武道会魔法部門、初等部1年生の部、決勝戦です。
あの魔力タンクの使い方は………
ん、何投げた?
2ーⅩⅡ
「それでは初等部1年生の部、決勝戦始め! 」
「くたばれフリート! 我が怒りの炎の槍を受けろ! ファイヤーランス! 」
『オ~ト、行きなりファイヤーランスを放ったぞ! しかも連射してるぞ。
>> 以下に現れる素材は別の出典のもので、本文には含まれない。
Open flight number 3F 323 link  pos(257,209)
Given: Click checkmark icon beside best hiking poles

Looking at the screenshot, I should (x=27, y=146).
あれ、フリート君は構えてもいないがどうした? 』
[神眼]で観測中………ウ~ン、威力は中級? 発動はヤッパリ杖だね。
さて、ここは、氷の壁かな? 連射してるしね。
「アイスウォール(中級、ちょっと厚め♪ ) 」
『おっと、フリート君は冷静に氷の壁を作って防いでいるぞ! しかもぶ厚く成形して全く攻撃が通らないぞ! 』
おや、余裕な顔していたジェームズ君が焦ってますね。
攻撃が通らないのでびっくりしてるね。
〔溶けたり欠けたりしても即再生してますからね 〕
「そろそろかな? 」
ファイヤーランスを30発撃った後、突然魔法攻撃が止まった。
やはり使用している魔力タンクはファイヤーランス30発分か………おや、何か持ってるね!
〔フ~ン、交換するのは良くないね! 〕
「アイスニードル! (初級、弱め! ) 」
僕はジェームズの手元を狙って氷の粒を当てて魔石を弾いてうまくマリア教官の前に落とした。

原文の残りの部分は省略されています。